Wednesday, 3 March 2010

Slaughter & Bailey in Evening Standard

Blimey, these two have been busy today.

The "air war" (the media - airwaves, geddit?) is in full swing with both Andy Slaughter and Shaun Bailey each featuring in today's Evening Standard. Andy is quoted in this article welcoming the Standard's 'dispossesed' campaign, which he made while leading a debate in Parliament on Hammersmith's housing situation. Shaun has the pictured piece in the letters section relating to what needs to be done to end poverty.

Andy attacks the Tories in Hammersmith for what he calls  "..a deliberate political and economic policy to remove Labour voters from an area, as Shirley Porter did [in Westminster]." He is referring to the Council's plans to redevelop estates.

Shaun on the other hand attacks Labour, or what he calls "..the liberal Left", for having a "..fear of talking about schools setting any barriers for children over sex and relationships or anything else." He is referring to a case of a woman featured in the Standard who had had 11 children from 5 different fathers. He argues that Labour is responsible for a system that has created a poverty trap.

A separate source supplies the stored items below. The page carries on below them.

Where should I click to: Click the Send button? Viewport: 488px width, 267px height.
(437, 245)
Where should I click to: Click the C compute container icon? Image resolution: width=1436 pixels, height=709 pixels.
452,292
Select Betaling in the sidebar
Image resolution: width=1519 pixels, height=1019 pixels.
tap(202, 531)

You be the judge on the content of what they say, but sometimes I have to admit it's really hard keeping up with these two!

1 comment:

  1. I would query the wording of a plan that would leave people a "basic" safety net but also "incentivise" them out to work. If you want to force people to do it, then really that's what you should say Mr. Bailey!

    I also doubt whether the conservative government would change legislation on the amount of savings people who receive benefits can have - I am inclined to think they might reduce this!

    The problem is that such groups are crowded over at these times, by both the conservatives and Labour, but once the election band wagon rolls on, they are forgotten about to an extent - their votes are no longer needed and they don't earn a lot of money. But of the two parties, it is Labour who aim to do more for these people - the movement started out there. I have no doubt that Mr. Bailey cares, but he wants to apply sweeping policies to situations that require a great deal more consideration. Marriage doesn't work for all.

    Oh, and it's quite silly to say that Labour have failed mothers, surely?